As I reflect upon the literacy information I've gathered through observations and assessments, I consider:

  • What routines did they follow in their classrooms last year?  
  • What do readers have under control right now?    
  • What strategies do they use consistently?  
  • What do they need to take NEXT steps?
  • Are my focus lessons setting students up to do the work I'm asking them to do?  
  • Do I have appropriate books available?  

Recently a colleague said to me, "We have to divorce ourselves from last year."  It's so true.  I need to look with fresh eyes, and look hard, at where students really are.  To be effective and help students take next steps, my instructional decisions should be based upon the information I have gathered.  In these first weeks, I've collected information from reading and writing assessments.  I've watched students read new text and familiar text.  I've observed as they've selected books for independent reading time.  As they've responded orally and in writing, I've noted strengths and confusions.  Now it's time to use this information while it is fresh to plan next steps.  These next steps need to be based upon where students are and not where they should be.

Sunday, September 14, 2014

Opening Doors: Stepping Inside a Learning Community

It's hard to believe we've nearly completed the first month of school.  With assessments nearing completion (that's another day's story), it feels good to be getting into the routine with students.  Yesterday, I was afforded the opportunity to come in to read aloud to Deb Frazier's first graders.  Next week, I will begin going into her classroom during reader's workshop to meet with readers needing extra support.
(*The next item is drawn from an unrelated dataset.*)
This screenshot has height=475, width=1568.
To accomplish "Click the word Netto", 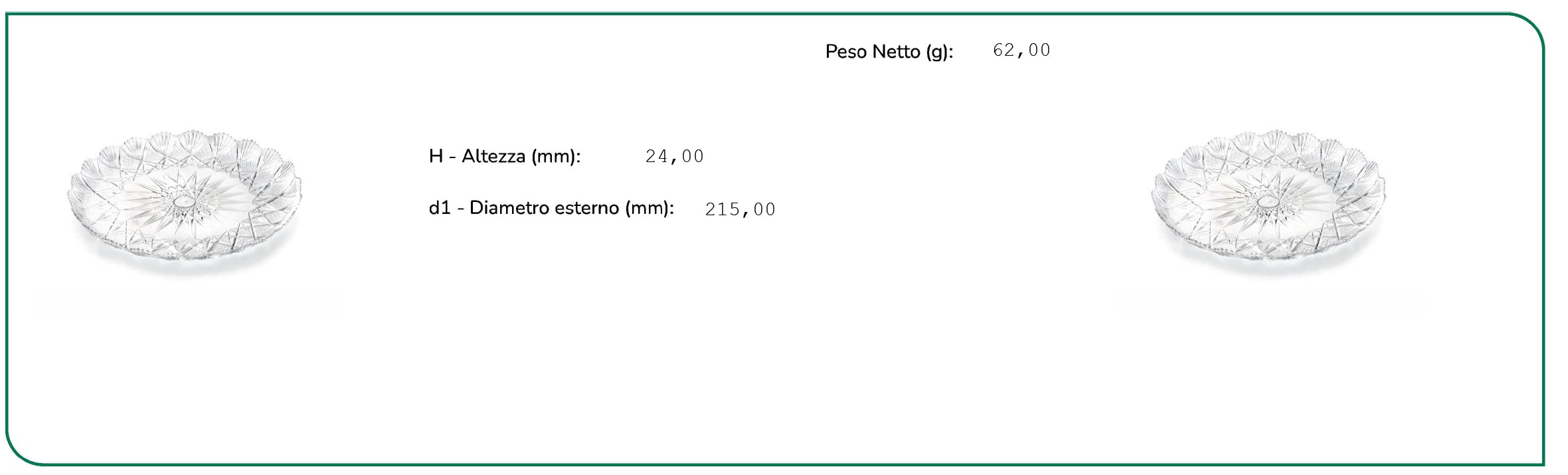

Upon entering I found her students gathered around the carpet engaged in a deep conversation about living in other places.  I had to smile as I listened to students share their stories of visiting family around the globe.  It wasn't long until the conversation turned to their reading lives.  Many families had started Shelfari shelves and friends were deciding "what they knew about the reader" based upon the books resting on their shelves.  Deb led the discussion linking students' home reading lives to the books available in their classroom library.  "If you read this _____, you might want to check out _____ basket."  This class is beginning to develop as a reading community.  It was obvious students were already learning to categorize books, developing a reading niche, and beginning to build conversations with one another.

Deb and I had decided to use the read aloud I would be sharing, My Pet Book, as part of the focus lesson for the morning.  I can't lie, it felt good to be holding a read aloud and sharing it with a live audience.  If you haven't read the book, a boy decides a book is the perfect pet for him.  It doesn't need to be fed.  It's quiet.  You don't have to carry a scoop when you take it for a walk.  It's perfect --- until it runs away.  Oh no!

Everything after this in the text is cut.